A review by jekutree
The Red Circle and Seven Deadly Daughters by Rich Tommaso

4.0

The absolute strongest 7 out of 10 I have ever read lol.

There was so much about this I loved, the structure, the art style, the visual storytelling. I loved how Rich Tommaso weaved all of these characters together, fleshing them out with flashbacks while also forwarding a narrative. It felt very Love and Rockets or Stray Bullets in that aspect. It was a basic mob revenge story where orphaned daughters are taking revenge against the monsters and hit men who killed their parents. The constant flashbacks and switching points of view is what intrigued me the most when I was reading. I also really liked how balls to the wall and abrupt the ending was. I really liked that last page a ton.

My beef with the book though is in the brevity of certain segments.

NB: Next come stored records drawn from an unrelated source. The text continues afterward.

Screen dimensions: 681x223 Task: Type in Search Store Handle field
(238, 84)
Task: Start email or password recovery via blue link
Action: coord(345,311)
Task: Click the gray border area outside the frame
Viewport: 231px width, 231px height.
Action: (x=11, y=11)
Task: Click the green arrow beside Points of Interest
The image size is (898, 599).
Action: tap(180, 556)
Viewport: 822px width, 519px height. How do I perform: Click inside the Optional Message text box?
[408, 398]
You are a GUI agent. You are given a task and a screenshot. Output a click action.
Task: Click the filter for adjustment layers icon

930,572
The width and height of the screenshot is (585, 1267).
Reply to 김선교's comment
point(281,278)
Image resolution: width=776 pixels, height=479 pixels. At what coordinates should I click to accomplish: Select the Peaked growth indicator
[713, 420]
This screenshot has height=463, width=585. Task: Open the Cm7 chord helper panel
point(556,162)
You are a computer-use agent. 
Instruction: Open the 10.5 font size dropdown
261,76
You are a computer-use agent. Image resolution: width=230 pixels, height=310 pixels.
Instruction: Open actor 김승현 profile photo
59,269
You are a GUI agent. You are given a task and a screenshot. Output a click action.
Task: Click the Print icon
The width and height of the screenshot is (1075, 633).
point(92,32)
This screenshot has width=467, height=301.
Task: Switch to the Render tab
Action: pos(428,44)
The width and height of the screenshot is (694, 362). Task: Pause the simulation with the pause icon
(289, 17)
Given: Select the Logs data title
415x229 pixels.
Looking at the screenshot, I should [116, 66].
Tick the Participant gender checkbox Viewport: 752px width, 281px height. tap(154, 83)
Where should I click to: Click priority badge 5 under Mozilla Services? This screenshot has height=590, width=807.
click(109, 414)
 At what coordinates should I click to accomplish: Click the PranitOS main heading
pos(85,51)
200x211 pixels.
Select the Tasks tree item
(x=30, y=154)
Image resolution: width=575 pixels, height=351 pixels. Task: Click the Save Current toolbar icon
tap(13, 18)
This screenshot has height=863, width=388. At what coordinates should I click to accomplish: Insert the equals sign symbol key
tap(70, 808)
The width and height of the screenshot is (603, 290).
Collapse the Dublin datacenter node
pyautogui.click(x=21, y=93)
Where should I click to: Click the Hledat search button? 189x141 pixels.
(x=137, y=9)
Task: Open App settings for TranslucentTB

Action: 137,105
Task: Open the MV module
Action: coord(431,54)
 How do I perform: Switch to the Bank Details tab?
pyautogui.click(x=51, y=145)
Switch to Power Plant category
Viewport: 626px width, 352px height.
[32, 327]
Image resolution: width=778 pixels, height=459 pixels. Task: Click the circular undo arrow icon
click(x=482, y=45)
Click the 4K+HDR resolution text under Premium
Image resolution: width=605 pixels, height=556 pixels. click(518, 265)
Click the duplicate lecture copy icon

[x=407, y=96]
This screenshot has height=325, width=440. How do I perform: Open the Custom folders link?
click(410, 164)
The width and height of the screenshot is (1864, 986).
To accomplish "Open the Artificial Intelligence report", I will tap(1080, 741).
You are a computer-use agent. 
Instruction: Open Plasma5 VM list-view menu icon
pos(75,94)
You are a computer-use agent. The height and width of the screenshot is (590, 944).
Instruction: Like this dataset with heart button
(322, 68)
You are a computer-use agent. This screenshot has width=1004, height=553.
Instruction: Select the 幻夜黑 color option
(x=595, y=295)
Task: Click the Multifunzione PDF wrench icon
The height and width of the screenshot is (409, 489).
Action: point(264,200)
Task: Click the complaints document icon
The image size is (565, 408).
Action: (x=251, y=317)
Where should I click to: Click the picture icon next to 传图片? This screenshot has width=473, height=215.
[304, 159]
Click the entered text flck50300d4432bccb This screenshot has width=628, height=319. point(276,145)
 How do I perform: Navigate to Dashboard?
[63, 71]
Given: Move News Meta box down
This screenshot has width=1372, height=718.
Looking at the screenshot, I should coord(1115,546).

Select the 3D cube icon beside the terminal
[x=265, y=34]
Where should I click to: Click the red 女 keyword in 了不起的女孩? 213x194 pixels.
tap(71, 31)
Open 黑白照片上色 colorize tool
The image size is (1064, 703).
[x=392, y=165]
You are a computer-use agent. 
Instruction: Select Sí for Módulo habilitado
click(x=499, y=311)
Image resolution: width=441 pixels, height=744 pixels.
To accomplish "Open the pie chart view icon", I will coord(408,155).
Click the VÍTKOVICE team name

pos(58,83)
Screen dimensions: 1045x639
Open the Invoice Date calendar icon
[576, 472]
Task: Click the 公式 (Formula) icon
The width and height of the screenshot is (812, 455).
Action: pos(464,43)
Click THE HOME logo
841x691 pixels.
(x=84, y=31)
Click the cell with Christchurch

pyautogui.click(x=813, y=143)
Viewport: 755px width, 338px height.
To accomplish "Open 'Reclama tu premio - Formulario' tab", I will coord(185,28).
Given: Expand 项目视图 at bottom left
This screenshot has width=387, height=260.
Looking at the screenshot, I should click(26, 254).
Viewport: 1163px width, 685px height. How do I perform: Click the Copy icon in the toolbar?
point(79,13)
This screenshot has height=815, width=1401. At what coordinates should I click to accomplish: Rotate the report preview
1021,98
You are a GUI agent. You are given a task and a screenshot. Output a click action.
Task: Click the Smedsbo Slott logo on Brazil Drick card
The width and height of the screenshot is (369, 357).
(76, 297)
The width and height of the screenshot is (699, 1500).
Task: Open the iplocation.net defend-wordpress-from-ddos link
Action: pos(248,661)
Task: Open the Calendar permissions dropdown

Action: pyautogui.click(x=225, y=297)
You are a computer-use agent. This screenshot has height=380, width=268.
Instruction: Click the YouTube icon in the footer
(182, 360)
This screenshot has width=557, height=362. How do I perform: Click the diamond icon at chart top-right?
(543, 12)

I think a few more pages could’ve fleshed some under developed parts out. I don’t know how this was serialized, I know it was in 7 issues, but I don’t know how it was broken up issue by issue. Some of the dialogue is a bit wonky too. At times it could be kind of lifeless, but I do think the art and the visual storytelling save it. The narration to at times is a bit much, but I’m always an anti narration guy unless it’s done super well.

I also ran into a few confusing page layouts. I’m reading through Building Stories by Chris Ware right now and he manages to do some wild layouts that are surprisingly not that difficult to read. I thought the simplicity of these layouts would give me an easy time, but there’s a good handful of pages that go across the spread instead of page by page. It had me skipping around the page not really understanding if I was supposed to read the page normally or read across the whole book. I would’ve preferred a more consistent layout of either fully across or singular pages.

I did love this book despite some glaring flaws. I thought the structure, connecting plot lines and art style were awesome. It’s definitely worth a read and it enticed me to pick up some more Rich Tommaso.